WHAT IS REQUIRED> Please repeat exactly the lines from the one containing "The width and height of the screenshot is (810, 457)." through the last line of the records, both included, and nothing else, leaving out any pictures.

RECORDED INFORMATION>

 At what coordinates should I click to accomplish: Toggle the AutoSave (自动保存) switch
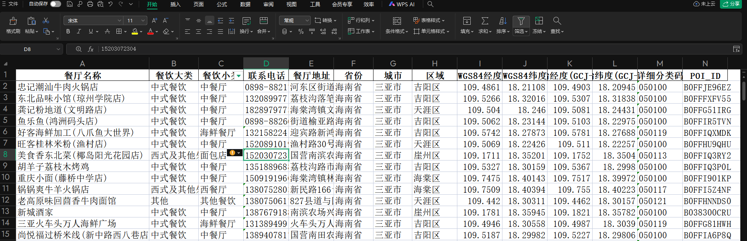(55, 4)
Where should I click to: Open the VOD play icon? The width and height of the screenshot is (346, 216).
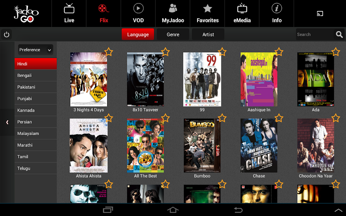(138, 9)
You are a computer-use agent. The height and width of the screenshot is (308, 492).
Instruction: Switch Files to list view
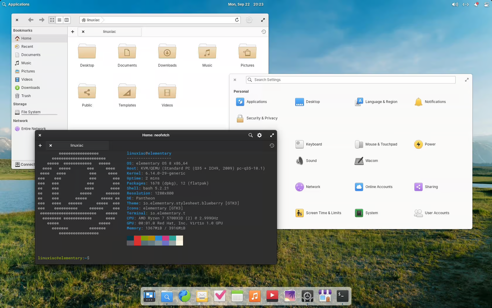point(59,20)
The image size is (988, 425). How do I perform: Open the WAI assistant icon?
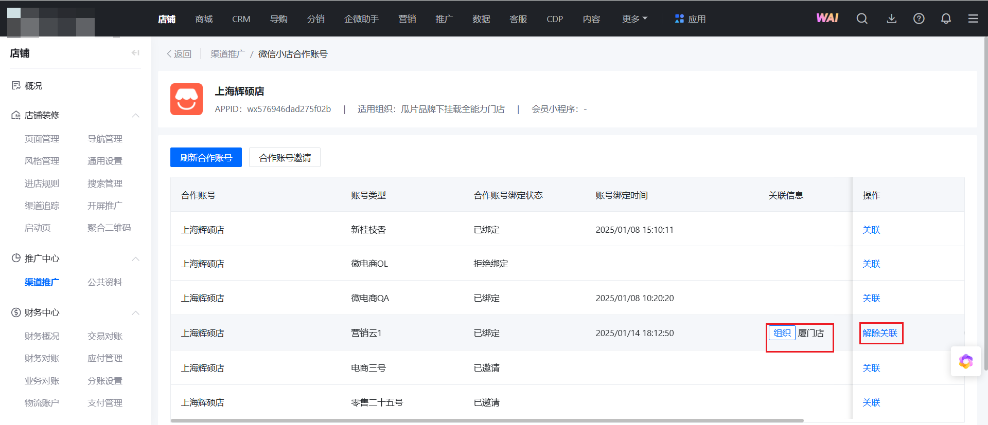point(827,19)
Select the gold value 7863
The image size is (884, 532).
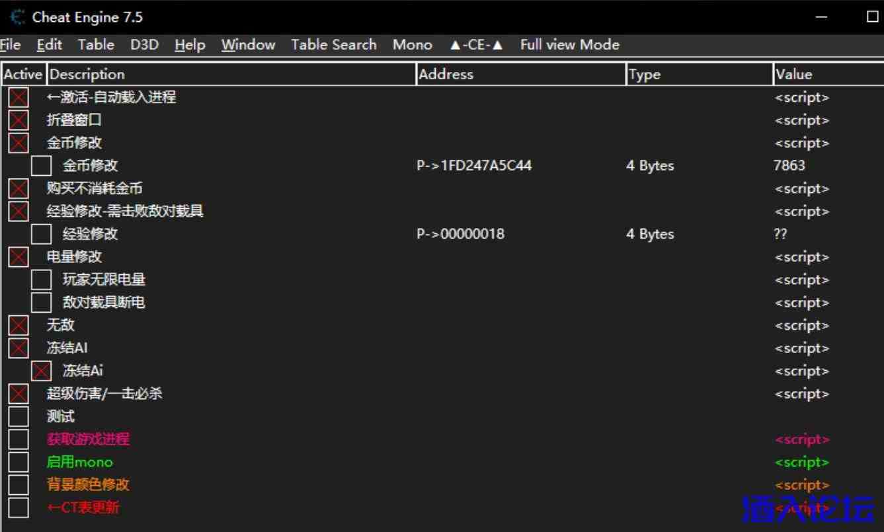click(789, 165)
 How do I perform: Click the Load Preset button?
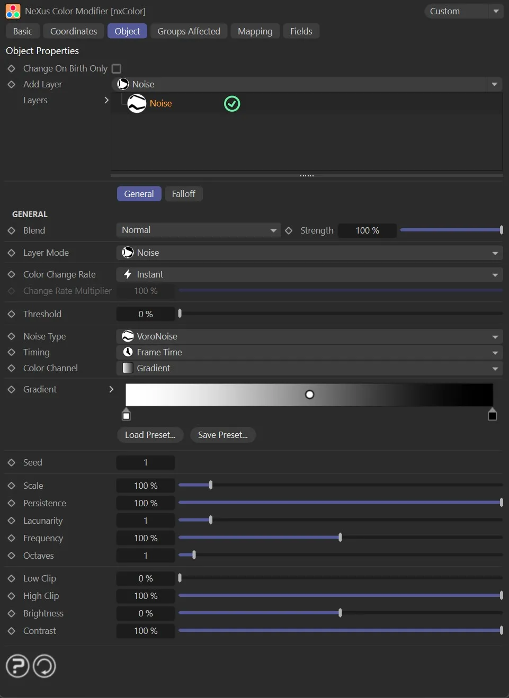[150, 435]
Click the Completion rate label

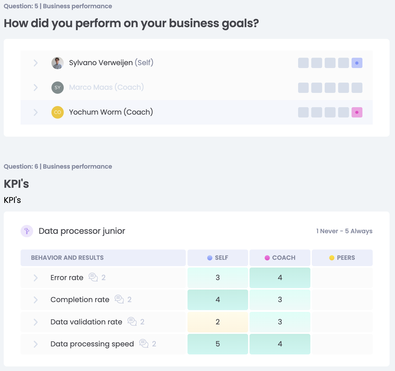click(80, 300)
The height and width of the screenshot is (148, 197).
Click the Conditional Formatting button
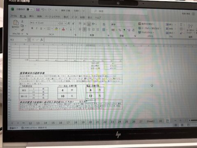146,24
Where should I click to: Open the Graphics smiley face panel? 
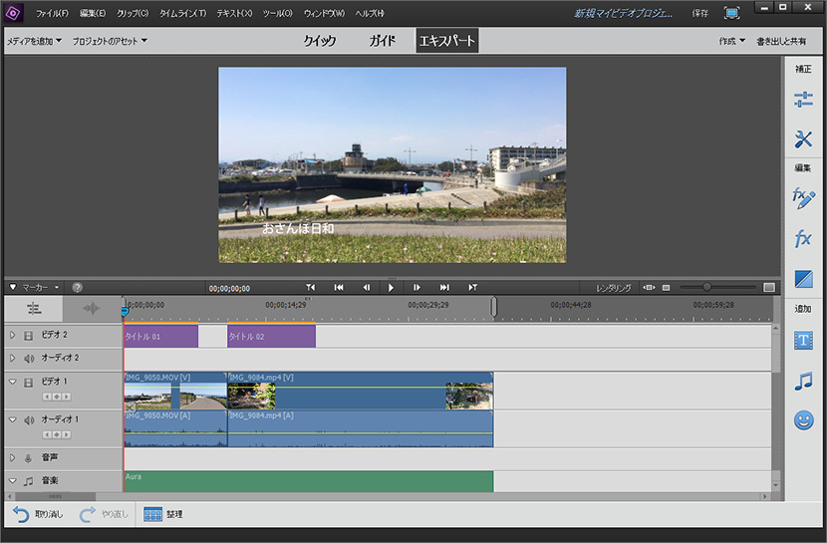tap(803, 420)
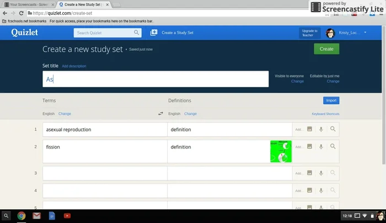Screen dimensions: 386x223
Task: Change the Visible to everyone setting
Action: [x=297, y=81]
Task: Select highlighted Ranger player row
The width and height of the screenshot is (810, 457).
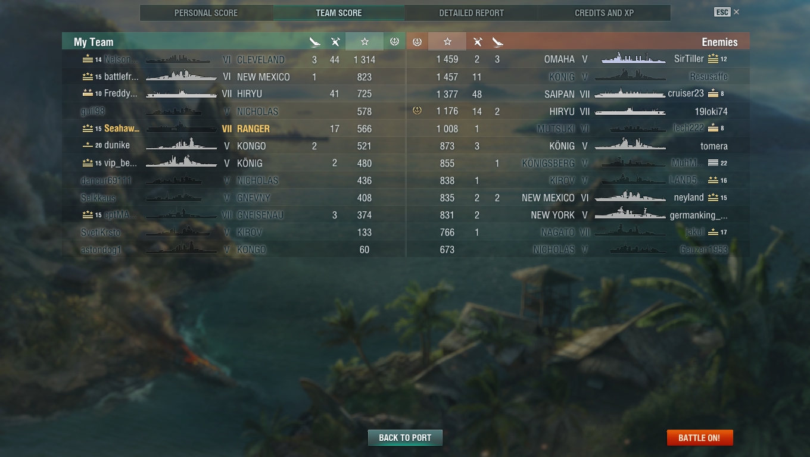Action: coord(233,129)
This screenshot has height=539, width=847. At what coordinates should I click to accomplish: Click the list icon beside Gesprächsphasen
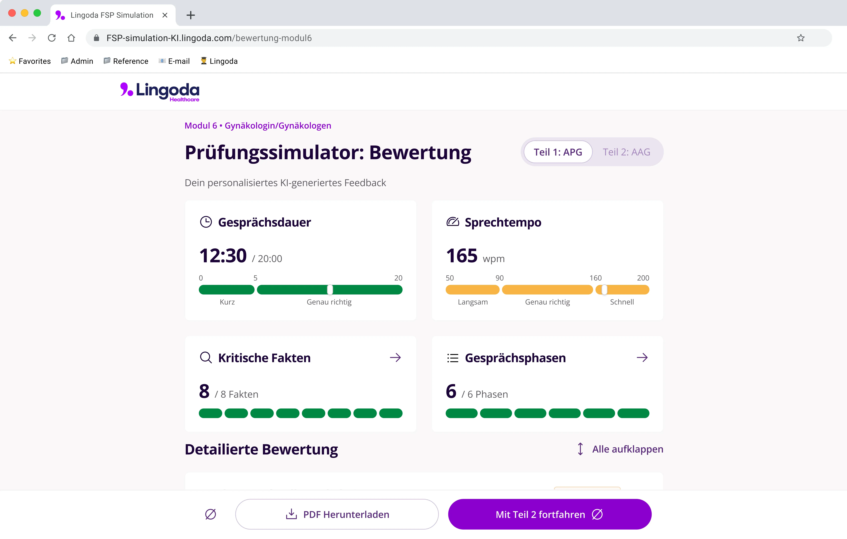tap(453, 358)
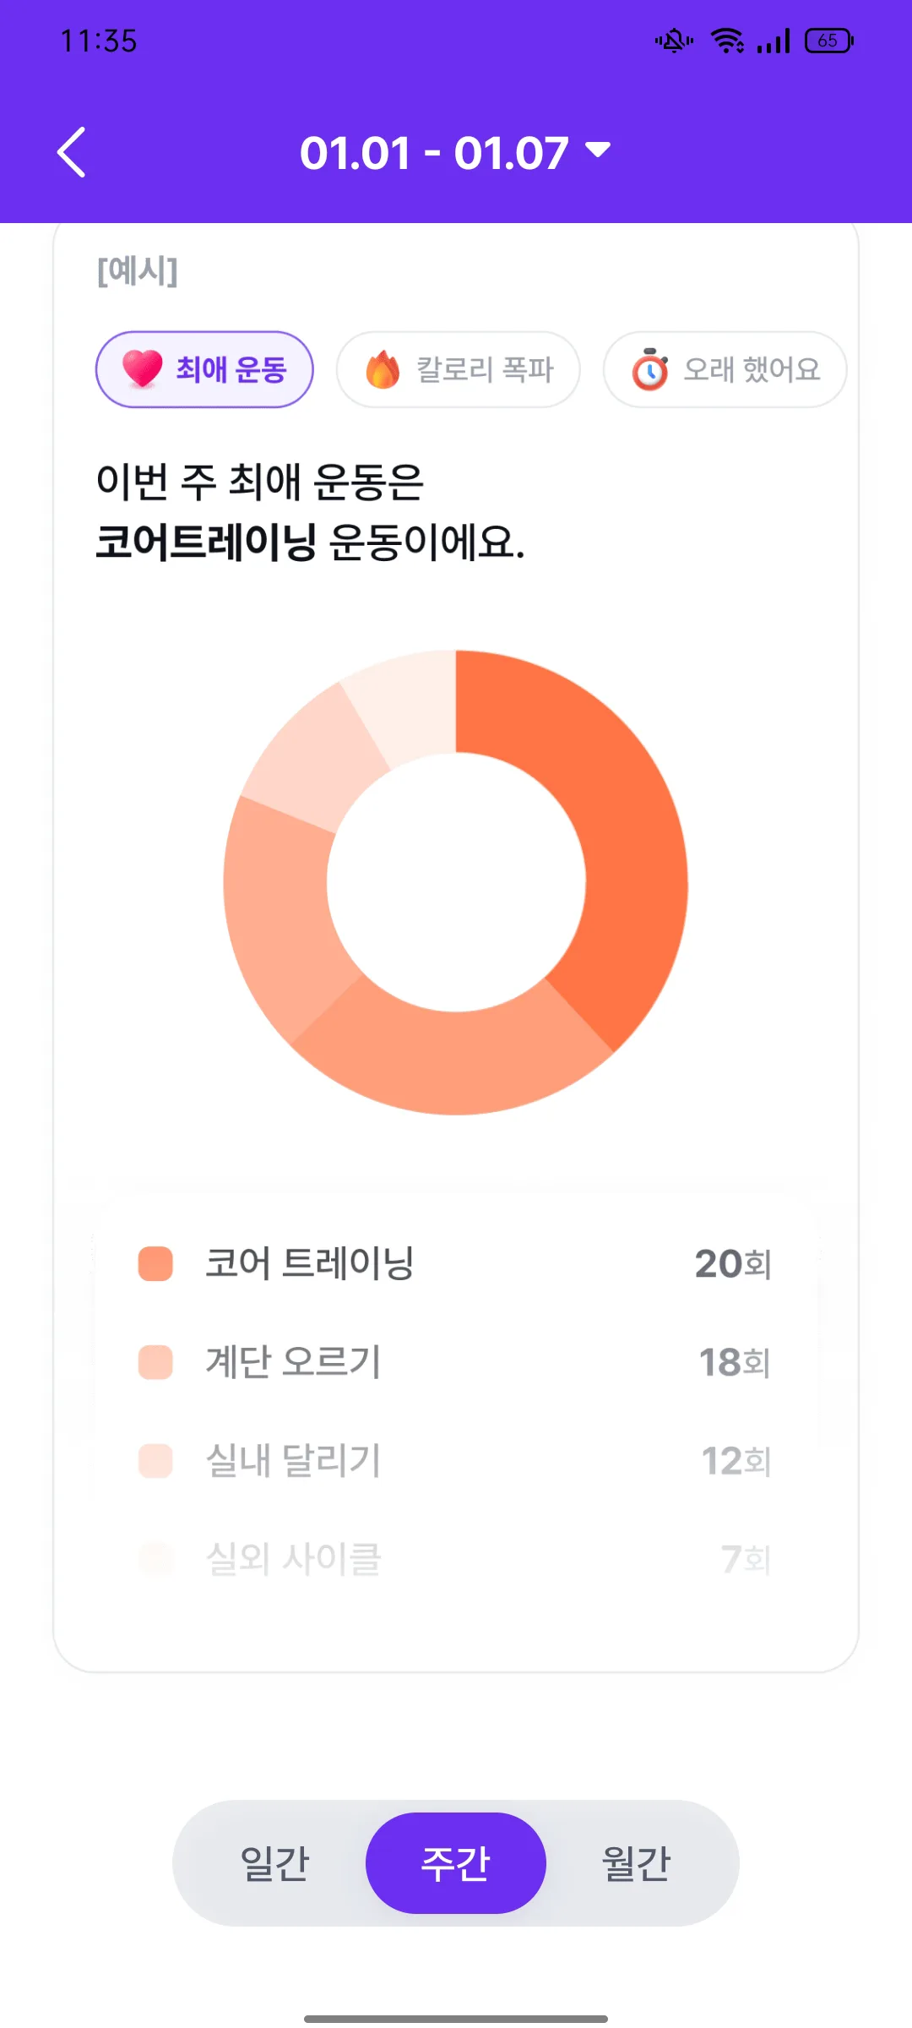Click the 코어 트레이닝 color swatch

click(155, 1263)

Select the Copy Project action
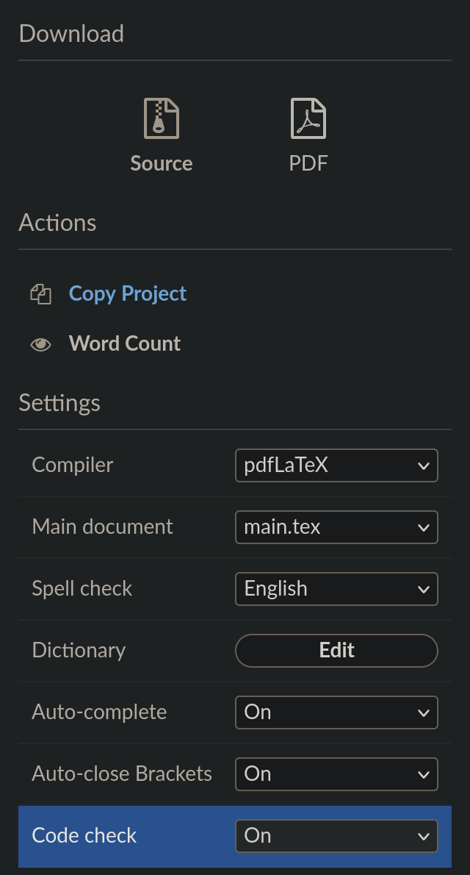(x=128, y=293)
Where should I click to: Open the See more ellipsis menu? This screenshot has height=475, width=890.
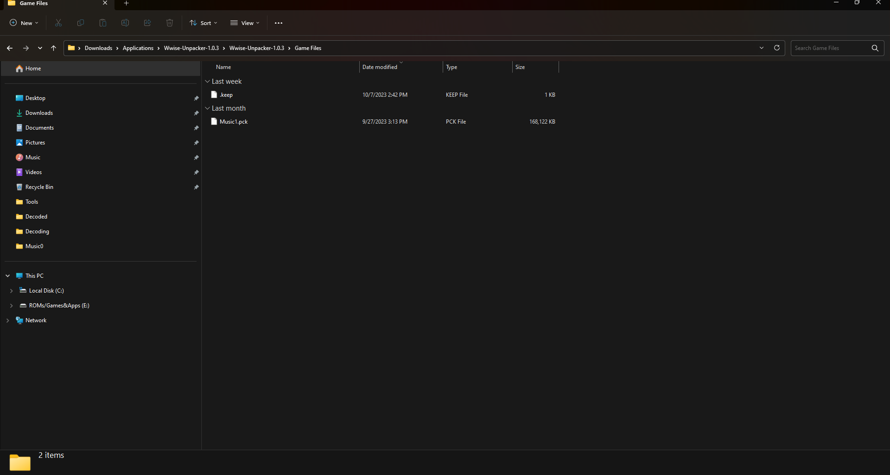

EXERCISE RESULT>
The width and height of the screenshot is (810, 457).
Action: coord(233,129)
This screenshot has height=539, width=847. At what coordinates should I click to accomplish: Click the list icon beside Gesprächsphasen
tap(453, 358)
Click the 코어 트레이닝 color swatch

click(155, 1263)

Select the Copy Project action
(x=128, y=293)
Where should I click to: Open the See more ellipsis menu? This screenshot has height=475, width=890.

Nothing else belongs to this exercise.